The third known death in slightly over five months at the Adelanto Detention Center, operated for the U.S. Department of Immigration and Customes Enforcement by the GEO Group, occurred on February 27
The recent spate of deaths there, taking place during the stepped-up deportation effort initiated by the Donald Trump Administration last year, closely approaches a match with what occurred at the facility in 2017, the first year of President Trump’s first term.
The most recent death was that of Alberto Gutiérrez Reyes, who died at the Victor Valley Global Medical Center in the city of Victorville at 12:58 a.m., less than hour after midnight on Friday, February 27. He had been transported there the previous day from the Adelanto Detention Center after collapsing and losing consciousness. hours earlier in the hospital where he was transferred after losing consciousness at the Adelanto Detention Center.

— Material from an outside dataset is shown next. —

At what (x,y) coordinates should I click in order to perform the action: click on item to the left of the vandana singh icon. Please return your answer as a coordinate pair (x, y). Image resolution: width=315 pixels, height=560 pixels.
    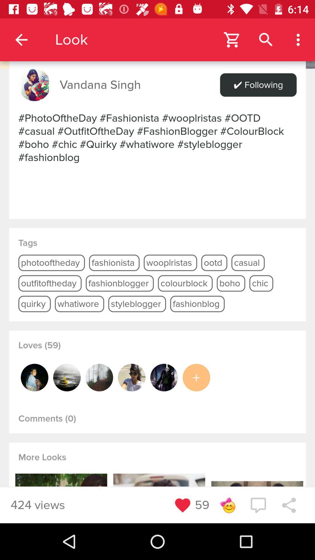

“My husband died due to medical negligence. For days he was asking for help and they never paid any attention to him,” said Martinez, her voice breaking.
Gutiérrez, born in Veracruz, Mexico, emigrated to the United States in 2001, and had never registered with the U.S. government as a tourist or alien employed in the country. He had no visa, no work permit nor a green card. He had lived primarily in the Los Angeles area, working under the table and undetected by authorities in the construction industry.
Gutiérrez was arrested by Immigration and Customs Enforcement agents on January 9, 2025 in the Echo Park District of Central Los Angeles in what was a predominantly Latino neighborhood.
Gutiérrez, 48, was with his wife, Patricia Martinez, going to a restaurant for breakfast that Friday morning when the couple was spotted by a roving team of Immigration and Customs Enforcement agents at 10:44 a.m. When the uniformed agents passed near him, Gutiérrez bolted. The agents gave chase and arrested him, taking him to the ground as they did so, injuring his arm, knee and banging his head on the concrete.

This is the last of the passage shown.